S35: Discovery and directed evolution of promiscuous enzymes

Our understanding of the early evolution of new metabolic functions is based upon anecdotal genetic and biochemical evidence. Some auxotrophies can be suppressed by over-expressing substrate ambiguous (those that catalyze the same chemical transformation on different substrates) or promiscuous (those that catalyze different transformations on similar substrates) enzymes. We systematically identified multi-functional enzymes within the Escherichia coli proteome. Of the 104 single-gene knockout strains screened, >20% of these auxotrophs were rescued by the over-expression of at least one non-cognate E. coli gene.

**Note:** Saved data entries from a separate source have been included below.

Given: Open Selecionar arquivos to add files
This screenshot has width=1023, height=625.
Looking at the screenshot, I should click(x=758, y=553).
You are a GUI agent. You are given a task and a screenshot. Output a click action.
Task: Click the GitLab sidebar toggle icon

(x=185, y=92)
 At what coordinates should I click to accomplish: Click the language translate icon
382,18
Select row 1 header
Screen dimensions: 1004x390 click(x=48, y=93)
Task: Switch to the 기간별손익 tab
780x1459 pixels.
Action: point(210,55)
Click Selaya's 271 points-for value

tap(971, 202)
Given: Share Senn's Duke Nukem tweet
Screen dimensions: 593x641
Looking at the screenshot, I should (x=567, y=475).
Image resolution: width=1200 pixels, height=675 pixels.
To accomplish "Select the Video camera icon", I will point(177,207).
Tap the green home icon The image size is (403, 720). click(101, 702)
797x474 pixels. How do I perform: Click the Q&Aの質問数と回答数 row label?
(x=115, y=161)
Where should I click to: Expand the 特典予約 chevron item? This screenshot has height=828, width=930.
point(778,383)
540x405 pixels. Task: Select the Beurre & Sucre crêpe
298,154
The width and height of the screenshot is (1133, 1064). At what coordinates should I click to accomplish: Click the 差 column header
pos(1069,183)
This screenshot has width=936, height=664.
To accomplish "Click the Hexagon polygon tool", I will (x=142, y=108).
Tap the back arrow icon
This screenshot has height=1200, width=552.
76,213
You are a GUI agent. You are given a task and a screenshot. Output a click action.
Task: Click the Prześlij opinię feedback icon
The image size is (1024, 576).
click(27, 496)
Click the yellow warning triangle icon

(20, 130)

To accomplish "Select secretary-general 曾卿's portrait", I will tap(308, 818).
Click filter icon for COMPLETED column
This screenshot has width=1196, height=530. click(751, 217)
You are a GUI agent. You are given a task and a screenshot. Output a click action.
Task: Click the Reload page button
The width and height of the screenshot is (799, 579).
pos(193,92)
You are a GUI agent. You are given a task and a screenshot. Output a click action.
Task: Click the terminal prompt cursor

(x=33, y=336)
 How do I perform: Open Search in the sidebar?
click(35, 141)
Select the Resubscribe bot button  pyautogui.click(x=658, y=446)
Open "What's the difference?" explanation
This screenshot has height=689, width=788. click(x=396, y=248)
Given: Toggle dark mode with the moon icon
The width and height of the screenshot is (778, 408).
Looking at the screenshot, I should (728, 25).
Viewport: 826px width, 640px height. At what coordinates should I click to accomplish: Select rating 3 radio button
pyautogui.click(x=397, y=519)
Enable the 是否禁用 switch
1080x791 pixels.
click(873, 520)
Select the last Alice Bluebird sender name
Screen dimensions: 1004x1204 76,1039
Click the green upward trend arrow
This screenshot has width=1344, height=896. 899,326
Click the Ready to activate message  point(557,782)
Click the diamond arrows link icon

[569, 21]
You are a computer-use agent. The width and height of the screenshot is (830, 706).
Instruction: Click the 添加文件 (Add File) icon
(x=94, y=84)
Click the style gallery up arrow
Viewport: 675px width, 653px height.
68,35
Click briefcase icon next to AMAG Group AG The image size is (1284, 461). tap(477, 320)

The deleted gene and its suppressor were generally unrelated, suggesting that promiscuity is usually a product of contingency.  Here I focus upon an interesting exception to this rule.  Isochorismate synthase (MenF) is paralogous to para-aminobenzoate synthase (PabB), but has enough PabB activity to rescue a DpabB auxotroph when over-expressed under selective conditions.  We compared the tertiary structures of these paralogs and mutated two residues in the MenF active-site.  The engineered single and double-mutant proteins were expressed, purified and characterized.  Our analysis suggests that the mutations are synergistic in effect, such that the single mutations have no effect upon fitness.